Entropy Waves

As I was cooking some cauliflower cheese the other night, I seemed to experience some kind of entropic anomaly. Bear with me.

I checked the cauliflower was cooked and transferred it into a dish. The sauce wasn’t as thick as I’d have liked, but I added some cheese and that thickened it nicely. Then I added some more cheese, which made it thinner again. Strange.

I wouldn’t have thought anything of it, but then when I took the cauliflower cheese out of the oven to eat it, the cauliflower was decidedly less cooked than when I had put it in.

Being reasonably well-versed in the laws of thermodynamics, I am aware not merely through experience that cauliflower shouldn’t become less cooked, particularly while heat is being added to it. This was surely a violation of the second law, which governs the so-called entropic time. Processes like cooking are “irreversible” because they increase entropy.

Okay, I hear your scepticism. These observations could easily be explained by experimental error. But I’d like to posit an alternative explanation: entropy waves.

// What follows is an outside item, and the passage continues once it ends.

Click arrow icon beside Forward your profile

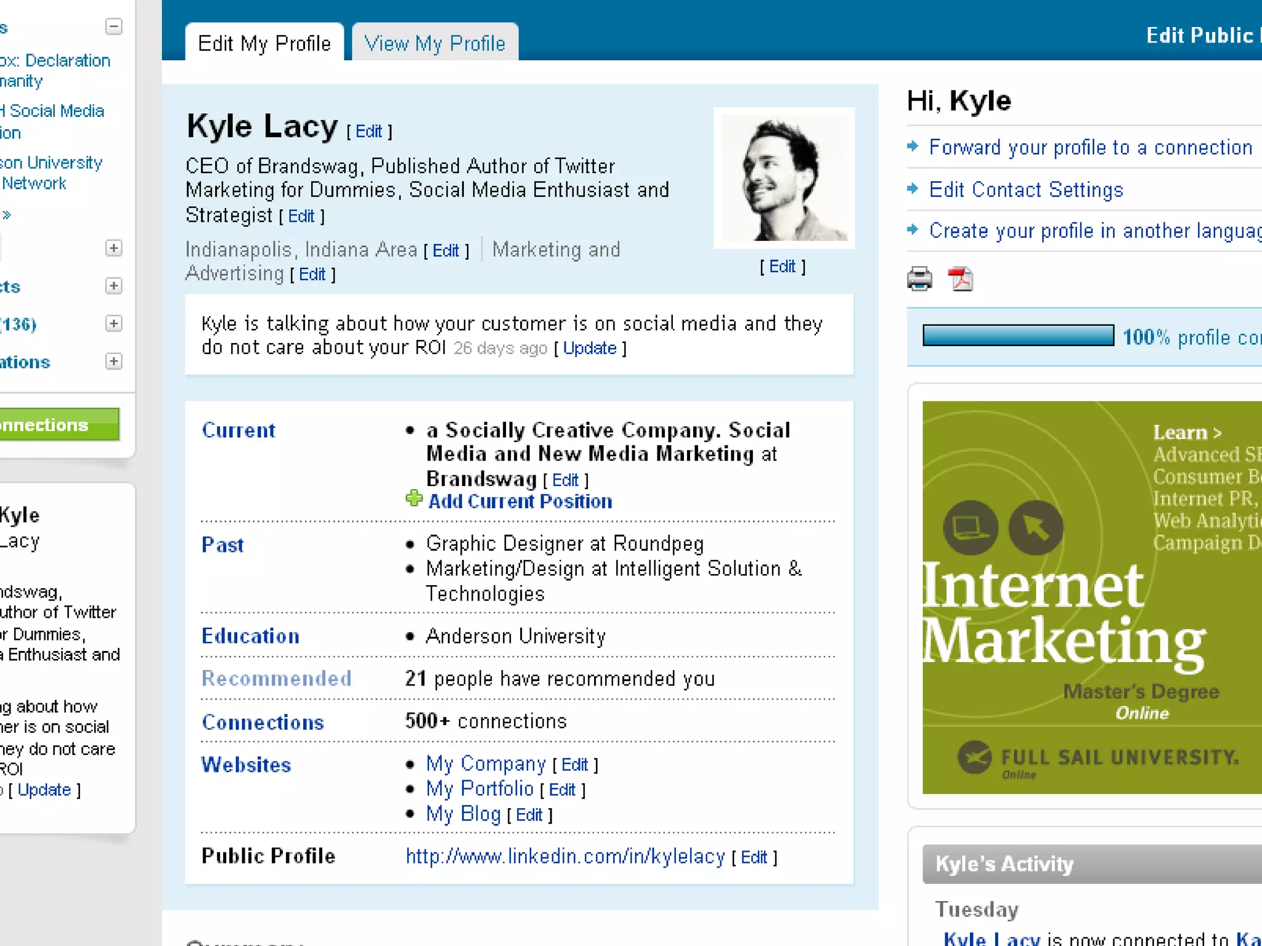(x=913, y=147)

Not so long ago, the idea that gravity could be a wavicle — to use the simultaneously distressing and amusing hybrid word — would have seemed ridiculous. Yet, at least among theoretical physicists, the concept of the graviton is widely accepted; and earlier this year LIGO detected its first gravitational waves.

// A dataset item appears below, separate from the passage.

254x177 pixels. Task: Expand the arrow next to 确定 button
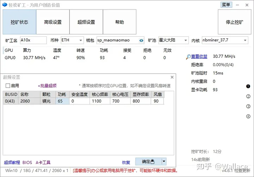[x=164, y=161]
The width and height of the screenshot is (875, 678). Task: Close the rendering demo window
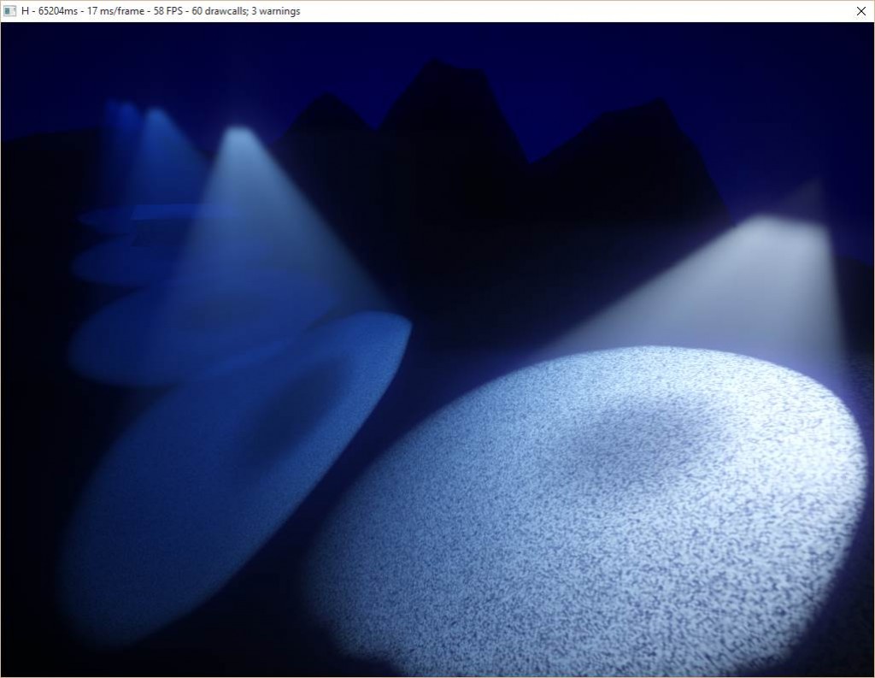[862, 11]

If electrons and even forces can be wavicles, why shouldn’t the even more mysterious entropy join the party? Then I could explain away my culinary limitations with the excuse of being hit by an unexpected fluctuation in the entropy field, caused by a major entropic event a couple of parsecs away.

You might not take me seriously now, but it twenty years’ time when the guys at CERN or wherever detect their first entropy particles — or entropons — this blog post is going to go viral. Among future generations, the story of Suzie and her cauliflower cheese will be told alongside Newton and his apple.